Swap every instance of "Output a click action" in the rows below for "Return a single click action" and reproduce all rows with no other change.

:: INFORMATION SUPPLIED

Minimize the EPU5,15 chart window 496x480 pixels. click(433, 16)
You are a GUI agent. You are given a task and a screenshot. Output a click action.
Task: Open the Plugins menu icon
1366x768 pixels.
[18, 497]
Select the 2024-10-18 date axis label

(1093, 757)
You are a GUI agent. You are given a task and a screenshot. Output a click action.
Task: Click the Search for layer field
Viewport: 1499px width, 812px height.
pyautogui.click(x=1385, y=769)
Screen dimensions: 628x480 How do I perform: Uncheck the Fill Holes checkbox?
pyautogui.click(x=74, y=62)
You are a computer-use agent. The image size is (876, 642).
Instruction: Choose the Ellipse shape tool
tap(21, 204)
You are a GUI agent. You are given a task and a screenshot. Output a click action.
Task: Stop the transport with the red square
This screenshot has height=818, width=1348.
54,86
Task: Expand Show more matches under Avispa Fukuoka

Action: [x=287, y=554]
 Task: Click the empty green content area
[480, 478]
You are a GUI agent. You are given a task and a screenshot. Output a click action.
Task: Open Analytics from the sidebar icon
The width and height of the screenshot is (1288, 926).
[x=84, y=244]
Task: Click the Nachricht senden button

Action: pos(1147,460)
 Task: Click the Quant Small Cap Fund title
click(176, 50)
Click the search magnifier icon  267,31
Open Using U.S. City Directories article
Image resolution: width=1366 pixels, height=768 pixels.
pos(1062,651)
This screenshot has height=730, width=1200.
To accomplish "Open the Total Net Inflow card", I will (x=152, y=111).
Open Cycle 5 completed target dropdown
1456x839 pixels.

::::

**TASK RESULT:**
Minimize the EPU5,15 chart window 496x480 pixels. click(433, 16)
You are a GUI agent. You are given a task and a screenshot. Return a single click action.
Task: Open the Plugins menu icon
1366x768 pixels.
[18, 497]
Select the 2024-10-18 date axis label

(1093, 757)
You are a GUI agent. You are given a task and a screenshot. Return a single click action.
Task: Click the Search for layer field
Viewport: 1499px width, 812px height.
pyautogui.click(x=1385, y=769)
Screen dimensions: 628x480 How do I perform: Uncheck the Fill Holes checkbox?
pyautogui.click(x=74, y=62)
You are a computer-use agent. The image size is (876, 642).
Instruction: Choose the Ellipse shape tool
tap(21, 204)
You are a GUI agent. You are given a task and a screenshot. Return a single click action.
Task: Stop the transport with the red square
This screenshot has height=818, width=1348.
54,86
Task: Expand Show more matches under Avispa Fukuoka

Action: [x=287, y=554]
 Task: Click the empty green content area
[480, 478]
You are a GUI agent. You are given a task and a screenshot. Return a single click action.
Task: Open Analytics from the sidebar icon
The width and height of the screenshot is (1288, 926).
[x=84, y=244]
Task: Click the Nachricht senden button

Action: pos(1147,460)
 Task: Click the Quant Small Cap Fund title
click(176, 50)
Click the search magnifier icon  267,31
Open Using U.S. City Directories article
Image resolution: width=1366 pixels, height=768 pixels.
pos(1062,651)
This screenshot has height=730, width=1200.
To accomplish "Open the Total Net Inflow card", I will (x=152, y=111).
Open Cycle 5 completed target dropdown
1456x839 pixels.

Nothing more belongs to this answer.